Mar 01 12:10:31 master1.ipa.test server[8061]: Mar 01, 2016 12:10:31 PM org.apache.catalina.core.ContainerBase backgroundProcess
Mar 01 12:10:31 master1.ipa.test server[8061]: WARNING: Exception processing realm com.netscape.cms.tomcat.ProxyRealm@65ac2207 background process
Mar 01 12:10:31 master1.ipa.test server[8061]: java.lang.NullPointerException
Mar 01 12:10:31 master1.ipa.test server[8061]: at com.netscape.cms.tomcat.ProxyRealm.backgroundProcess(ProxyRealm.java:109)
Mar 01 12:10:31 master1.ipa.test server[8061]: at org.apache.catalina.core.ContainerBase.backgroundProcess(ContainerBase.java:1127)
Mar 01 12:10:31 master1.ipa.test server[8061]: at org.apache.catalina.core.StandardContext.backgroundProcess(StandardContext.java:5554)
Mar 01 12:10:31 master1.ipa.test server[8061]: at org.apache.catalina.core.ContainerBase$ContainerBackgroundProcessor.processChildren(ContainerBase.java:1377)
Mar 01 12:10:31 master1.ipa.test server[8061]: at org.apache.catalina.core.ContainerBase$ContainerBackgroundProcessor.processChildren(ContainerBase.java:1381)
Mar 01 12:10:31 master1.ipa.test server[8061]: at org.apache.catalina.core.ContainerBase$ContainerBackgroundProcessor.processChildren(ContainerBase.java:1381)
Mar 01 12:10:31 master1.ipa.test server[8061]: at org.apache.catalina.core.ContainerBase$ContainerBackgroundProcessor.run(ContainerBase.java:1349)
Mar 01 12:10:31 master1.ipa.test server[8061]: at java.lang.Thread.run(Thread.java:745)
}}}


{{{
# rpm -qa tomcat pki-ca freeipa-server
pki-ca-10.2.6-15.fc23.noarch
freeipa-server-4.3.90-0.fc23.x86_64
tomcat-8.0.26-2.fc23.noarch

}}}

Comment 1 Matthew Harmsen 2016-06-10 16:02:47 UTC

nkinder moved the accompanying ticket:

10.3.2 ==> 10.4

Comment 2 Matthew Harmsen 2016-06-10 16:03:50 UTC

tduehr reported in the ticket:

I'm seeing this exception in a FreeIPA server as well. KRA installation worked fine but this seems to be preventing the CMS from starting properly resulting in all CA operations to fail. Using the CA/KRA master for CA operations works without a problem.
* * *
Work instruction A:
Summarize the bug report in two sentences.
Work instruction B:
Repeat the part of the bug report that opens with the words containing "I'm seeing this" and closes with "without a problem.".

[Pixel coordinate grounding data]
* * *
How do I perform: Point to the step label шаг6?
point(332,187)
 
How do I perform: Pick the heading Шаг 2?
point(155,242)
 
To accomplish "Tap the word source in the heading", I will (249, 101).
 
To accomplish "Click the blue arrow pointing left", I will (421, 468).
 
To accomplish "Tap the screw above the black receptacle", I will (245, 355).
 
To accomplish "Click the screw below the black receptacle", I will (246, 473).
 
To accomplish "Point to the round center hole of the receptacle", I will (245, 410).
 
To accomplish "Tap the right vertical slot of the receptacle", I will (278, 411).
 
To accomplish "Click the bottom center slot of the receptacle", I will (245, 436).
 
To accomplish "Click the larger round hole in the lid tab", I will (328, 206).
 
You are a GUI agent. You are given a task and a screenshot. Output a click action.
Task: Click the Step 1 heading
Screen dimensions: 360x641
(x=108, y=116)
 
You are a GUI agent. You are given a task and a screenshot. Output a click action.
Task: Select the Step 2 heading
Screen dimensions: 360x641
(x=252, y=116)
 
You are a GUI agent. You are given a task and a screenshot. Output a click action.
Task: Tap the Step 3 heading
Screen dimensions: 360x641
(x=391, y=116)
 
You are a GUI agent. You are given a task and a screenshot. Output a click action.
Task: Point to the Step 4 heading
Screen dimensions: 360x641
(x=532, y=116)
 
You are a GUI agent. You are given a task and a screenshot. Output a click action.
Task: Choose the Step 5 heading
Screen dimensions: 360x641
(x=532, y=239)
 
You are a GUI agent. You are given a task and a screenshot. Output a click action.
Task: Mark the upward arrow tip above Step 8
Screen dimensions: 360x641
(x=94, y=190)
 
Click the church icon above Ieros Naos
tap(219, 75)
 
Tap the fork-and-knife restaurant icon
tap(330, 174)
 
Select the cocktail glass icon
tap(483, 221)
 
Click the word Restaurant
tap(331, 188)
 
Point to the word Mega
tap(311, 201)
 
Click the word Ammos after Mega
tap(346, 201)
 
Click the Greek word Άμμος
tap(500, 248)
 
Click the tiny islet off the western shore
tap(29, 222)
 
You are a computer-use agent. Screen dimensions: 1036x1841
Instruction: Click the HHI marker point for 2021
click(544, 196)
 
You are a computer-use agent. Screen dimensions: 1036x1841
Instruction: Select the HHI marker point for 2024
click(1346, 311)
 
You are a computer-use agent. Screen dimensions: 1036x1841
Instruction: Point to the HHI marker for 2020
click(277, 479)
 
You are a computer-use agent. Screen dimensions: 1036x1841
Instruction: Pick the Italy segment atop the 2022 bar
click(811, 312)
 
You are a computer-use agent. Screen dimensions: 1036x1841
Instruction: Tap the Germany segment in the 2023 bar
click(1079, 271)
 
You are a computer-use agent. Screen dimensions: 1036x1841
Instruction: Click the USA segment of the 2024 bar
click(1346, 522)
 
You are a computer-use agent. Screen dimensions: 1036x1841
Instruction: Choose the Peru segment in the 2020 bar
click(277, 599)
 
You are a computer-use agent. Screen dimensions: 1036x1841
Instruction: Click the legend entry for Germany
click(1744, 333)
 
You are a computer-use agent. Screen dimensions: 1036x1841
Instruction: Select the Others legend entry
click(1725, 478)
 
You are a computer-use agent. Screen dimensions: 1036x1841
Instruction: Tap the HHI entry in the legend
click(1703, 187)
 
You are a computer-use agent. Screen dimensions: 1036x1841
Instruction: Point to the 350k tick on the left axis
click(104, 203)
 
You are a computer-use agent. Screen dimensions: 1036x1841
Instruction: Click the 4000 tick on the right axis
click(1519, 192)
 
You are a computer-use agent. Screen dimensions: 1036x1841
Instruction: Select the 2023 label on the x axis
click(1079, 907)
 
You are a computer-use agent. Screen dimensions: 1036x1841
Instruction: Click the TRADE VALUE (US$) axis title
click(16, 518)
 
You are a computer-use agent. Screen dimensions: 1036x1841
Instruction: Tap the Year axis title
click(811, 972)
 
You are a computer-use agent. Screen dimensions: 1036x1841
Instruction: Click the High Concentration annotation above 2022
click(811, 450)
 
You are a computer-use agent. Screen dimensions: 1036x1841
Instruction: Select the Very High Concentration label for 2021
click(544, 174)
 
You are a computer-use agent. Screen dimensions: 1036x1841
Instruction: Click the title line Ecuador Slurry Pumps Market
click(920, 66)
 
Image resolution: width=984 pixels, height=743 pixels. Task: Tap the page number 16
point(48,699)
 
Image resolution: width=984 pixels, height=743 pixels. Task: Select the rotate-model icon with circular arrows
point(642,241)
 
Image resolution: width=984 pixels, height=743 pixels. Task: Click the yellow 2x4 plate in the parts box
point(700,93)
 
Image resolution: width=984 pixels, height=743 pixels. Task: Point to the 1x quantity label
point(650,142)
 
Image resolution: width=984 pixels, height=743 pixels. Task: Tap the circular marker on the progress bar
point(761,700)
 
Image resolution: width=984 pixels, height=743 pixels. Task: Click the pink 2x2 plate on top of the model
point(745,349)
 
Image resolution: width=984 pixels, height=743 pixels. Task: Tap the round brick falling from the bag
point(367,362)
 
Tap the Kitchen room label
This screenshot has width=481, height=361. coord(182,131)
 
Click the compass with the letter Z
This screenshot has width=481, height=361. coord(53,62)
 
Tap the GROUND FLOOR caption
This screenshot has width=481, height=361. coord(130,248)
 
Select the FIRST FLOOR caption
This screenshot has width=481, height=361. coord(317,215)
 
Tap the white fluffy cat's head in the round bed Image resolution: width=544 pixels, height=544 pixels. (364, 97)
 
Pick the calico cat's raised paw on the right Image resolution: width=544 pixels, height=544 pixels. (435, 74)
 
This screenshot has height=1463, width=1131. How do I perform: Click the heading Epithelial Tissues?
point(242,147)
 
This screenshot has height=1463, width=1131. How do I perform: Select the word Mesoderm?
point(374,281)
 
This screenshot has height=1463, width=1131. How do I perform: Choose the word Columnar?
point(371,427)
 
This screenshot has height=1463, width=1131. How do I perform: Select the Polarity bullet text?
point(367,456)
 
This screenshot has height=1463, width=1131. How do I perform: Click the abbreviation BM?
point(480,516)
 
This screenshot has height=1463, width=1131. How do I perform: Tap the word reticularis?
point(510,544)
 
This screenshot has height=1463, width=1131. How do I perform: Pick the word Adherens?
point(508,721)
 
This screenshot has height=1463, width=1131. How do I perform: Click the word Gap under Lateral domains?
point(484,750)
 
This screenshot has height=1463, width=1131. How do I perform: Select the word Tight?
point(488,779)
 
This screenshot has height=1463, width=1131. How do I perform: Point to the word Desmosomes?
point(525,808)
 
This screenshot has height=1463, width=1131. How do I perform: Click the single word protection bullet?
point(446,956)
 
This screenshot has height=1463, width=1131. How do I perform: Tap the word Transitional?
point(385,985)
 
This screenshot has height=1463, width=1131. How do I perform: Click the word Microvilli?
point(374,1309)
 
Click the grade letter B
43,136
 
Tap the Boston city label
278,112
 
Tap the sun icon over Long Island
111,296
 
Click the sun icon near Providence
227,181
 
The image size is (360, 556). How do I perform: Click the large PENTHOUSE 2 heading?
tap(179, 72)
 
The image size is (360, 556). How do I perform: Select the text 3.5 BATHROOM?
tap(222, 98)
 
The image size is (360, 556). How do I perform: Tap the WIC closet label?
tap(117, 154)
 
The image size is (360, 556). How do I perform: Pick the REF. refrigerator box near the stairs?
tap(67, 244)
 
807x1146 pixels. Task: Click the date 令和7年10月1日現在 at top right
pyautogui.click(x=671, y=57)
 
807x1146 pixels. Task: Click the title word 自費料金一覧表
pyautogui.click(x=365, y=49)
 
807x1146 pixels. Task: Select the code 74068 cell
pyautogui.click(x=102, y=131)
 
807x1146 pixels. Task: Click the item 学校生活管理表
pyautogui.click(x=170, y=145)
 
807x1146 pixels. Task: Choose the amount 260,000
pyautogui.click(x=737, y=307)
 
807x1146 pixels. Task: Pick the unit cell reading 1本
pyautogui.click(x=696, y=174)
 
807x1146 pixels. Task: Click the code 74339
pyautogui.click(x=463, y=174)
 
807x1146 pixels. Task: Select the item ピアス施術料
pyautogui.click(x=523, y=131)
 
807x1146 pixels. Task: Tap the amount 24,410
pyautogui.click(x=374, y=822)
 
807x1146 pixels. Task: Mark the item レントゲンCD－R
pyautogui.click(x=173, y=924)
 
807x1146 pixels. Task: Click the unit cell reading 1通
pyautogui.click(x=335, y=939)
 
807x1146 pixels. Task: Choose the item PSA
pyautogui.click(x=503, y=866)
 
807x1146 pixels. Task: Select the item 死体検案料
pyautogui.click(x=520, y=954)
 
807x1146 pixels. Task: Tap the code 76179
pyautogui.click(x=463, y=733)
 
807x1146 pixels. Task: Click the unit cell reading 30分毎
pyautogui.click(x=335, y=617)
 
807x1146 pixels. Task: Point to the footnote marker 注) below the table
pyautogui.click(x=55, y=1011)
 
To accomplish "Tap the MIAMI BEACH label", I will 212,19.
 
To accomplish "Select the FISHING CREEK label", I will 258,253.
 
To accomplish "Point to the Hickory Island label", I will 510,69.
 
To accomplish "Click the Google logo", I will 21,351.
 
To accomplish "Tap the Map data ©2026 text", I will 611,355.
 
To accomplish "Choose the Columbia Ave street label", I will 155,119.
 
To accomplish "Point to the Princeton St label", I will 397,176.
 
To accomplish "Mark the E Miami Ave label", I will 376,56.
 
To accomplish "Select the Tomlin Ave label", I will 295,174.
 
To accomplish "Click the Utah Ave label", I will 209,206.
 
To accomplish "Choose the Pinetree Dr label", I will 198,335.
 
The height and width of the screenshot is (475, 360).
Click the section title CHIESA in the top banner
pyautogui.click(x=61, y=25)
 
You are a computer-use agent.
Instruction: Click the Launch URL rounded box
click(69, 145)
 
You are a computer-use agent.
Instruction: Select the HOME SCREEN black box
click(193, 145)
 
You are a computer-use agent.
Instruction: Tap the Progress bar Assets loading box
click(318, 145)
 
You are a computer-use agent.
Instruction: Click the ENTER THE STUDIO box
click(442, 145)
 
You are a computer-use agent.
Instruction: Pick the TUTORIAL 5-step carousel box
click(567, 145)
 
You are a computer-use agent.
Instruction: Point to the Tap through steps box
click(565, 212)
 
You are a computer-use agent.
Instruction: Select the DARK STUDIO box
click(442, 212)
* * *
Task response A:
Logs from master1.ipa.test show a warning about an exception in the ProxyRealm background process, a java.lang.NullPointerException raised at ProxyRealm.java line 109, on a system with pki-ca-10.2.6, freeipa-server-4.3.90 and tomcat-8.0.26 installed. In the comments, the accompanying ticket is moved from 10.3.2 to 10.4, and tduehr reports seeing this exception on a FreeIPA server, where it seems to keep the CMS from starting properly so that all CA operations fail, though using the CA/KRA master for CA operations works without a problem.

Task response B:
I'm seeing this exception in a FreeIPA server as well. KRA installation worked fine but this seems to be preventing the CMS from starting properly resulting in all CA operations to fail. Using the CA/KRA master for CA operations works without a problem.